■ Your objective ■
Count how many lines in the material below contain the word "bolt". Reply with the number only.

■ Stored rows ■
------------------------------------------------

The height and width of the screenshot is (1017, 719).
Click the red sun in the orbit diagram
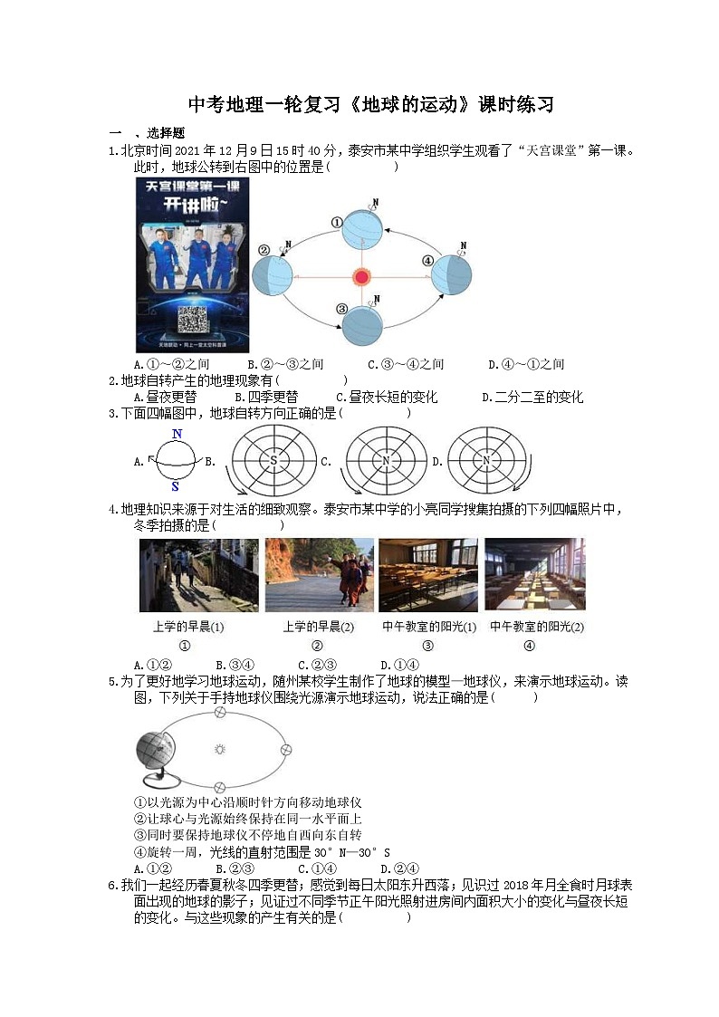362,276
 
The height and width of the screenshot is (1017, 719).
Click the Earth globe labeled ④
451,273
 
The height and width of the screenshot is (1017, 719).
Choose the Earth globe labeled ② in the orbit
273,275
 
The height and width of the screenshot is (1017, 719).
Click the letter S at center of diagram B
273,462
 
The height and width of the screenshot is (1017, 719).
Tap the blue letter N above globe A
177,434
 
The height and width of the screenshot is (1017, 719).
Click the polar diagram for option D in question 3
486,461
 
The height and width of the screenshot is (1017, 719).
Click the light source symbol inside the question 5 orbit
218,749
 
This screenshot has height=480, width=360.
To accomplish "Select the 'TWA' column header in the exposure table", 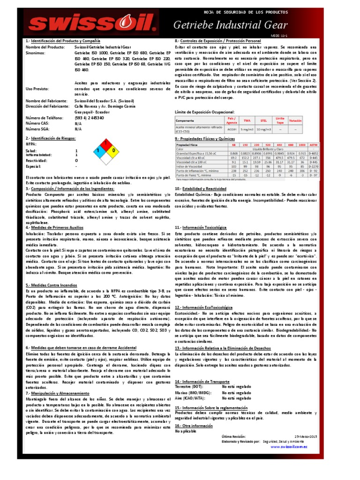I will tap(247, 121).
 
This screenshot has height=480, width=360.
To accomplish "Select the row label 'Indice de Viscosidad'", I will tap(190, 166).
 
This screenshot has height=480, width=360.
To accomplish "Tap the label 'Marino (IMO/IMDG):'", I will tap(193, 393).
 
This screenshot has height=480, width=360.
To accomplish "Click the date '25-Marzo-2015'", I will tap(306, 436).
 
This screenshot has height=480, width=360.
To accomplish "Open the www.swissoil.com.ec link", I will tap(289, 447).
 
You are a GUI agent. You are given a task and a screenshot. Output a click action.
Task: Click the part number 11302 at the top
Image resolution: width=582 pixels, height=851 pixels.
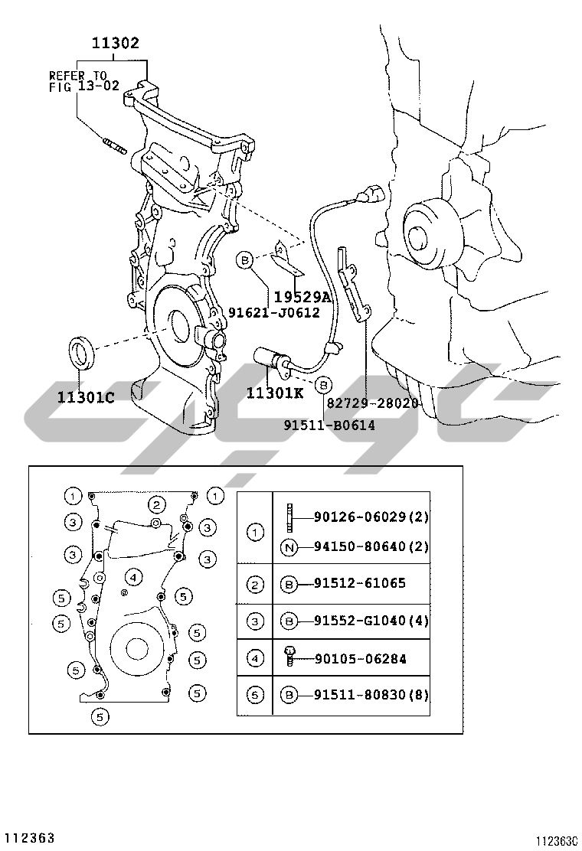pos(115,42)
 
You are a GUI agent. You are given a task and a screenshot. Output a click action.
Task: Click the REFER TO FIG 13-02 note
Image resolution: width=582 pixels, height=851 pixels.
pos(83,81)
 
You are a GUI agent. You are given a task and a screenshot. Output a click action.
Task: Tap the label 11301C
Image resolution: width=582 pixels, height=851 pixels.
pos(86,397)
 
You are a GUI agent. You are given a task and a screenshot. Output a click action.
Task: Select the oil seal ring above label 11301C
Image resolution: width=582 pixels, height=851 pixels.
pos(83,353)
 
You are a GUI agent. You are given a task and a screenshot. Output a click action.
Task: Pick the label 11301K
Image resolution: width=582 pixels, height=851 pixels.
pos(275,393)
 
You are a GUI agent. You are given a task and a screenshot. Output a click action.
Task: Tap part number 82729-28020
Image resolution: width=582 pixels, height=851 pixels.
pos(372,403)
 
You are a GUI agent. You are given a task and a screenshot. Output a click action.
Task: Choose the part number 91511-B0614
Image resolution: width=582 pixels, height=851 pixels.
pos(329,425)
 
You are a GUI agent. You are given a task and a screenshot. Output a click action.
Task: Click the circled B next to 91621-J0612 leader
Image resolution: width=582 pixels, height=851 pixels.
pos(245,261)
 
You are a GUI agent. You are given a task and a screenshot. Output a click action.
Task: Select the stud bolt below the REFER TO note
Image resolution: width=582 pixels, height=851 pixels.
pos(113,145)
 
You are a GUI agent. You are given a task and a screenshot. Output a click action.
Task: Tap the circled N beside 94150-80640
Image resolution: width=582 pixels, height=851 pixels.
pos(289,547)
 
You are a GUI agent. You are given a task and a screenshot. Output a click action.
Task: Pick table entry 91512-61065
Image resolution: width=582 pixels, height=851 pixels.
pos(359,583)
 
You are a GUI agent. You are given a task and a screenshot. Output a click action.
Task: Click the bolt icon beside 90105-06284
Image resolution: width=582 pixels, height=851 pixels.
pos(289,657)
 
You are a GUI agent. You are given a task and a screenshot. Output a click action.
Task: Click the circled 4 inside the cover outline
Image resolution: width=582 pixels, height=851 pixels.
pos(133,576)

------------------------------------------------

■ Solution to this exercise ■
2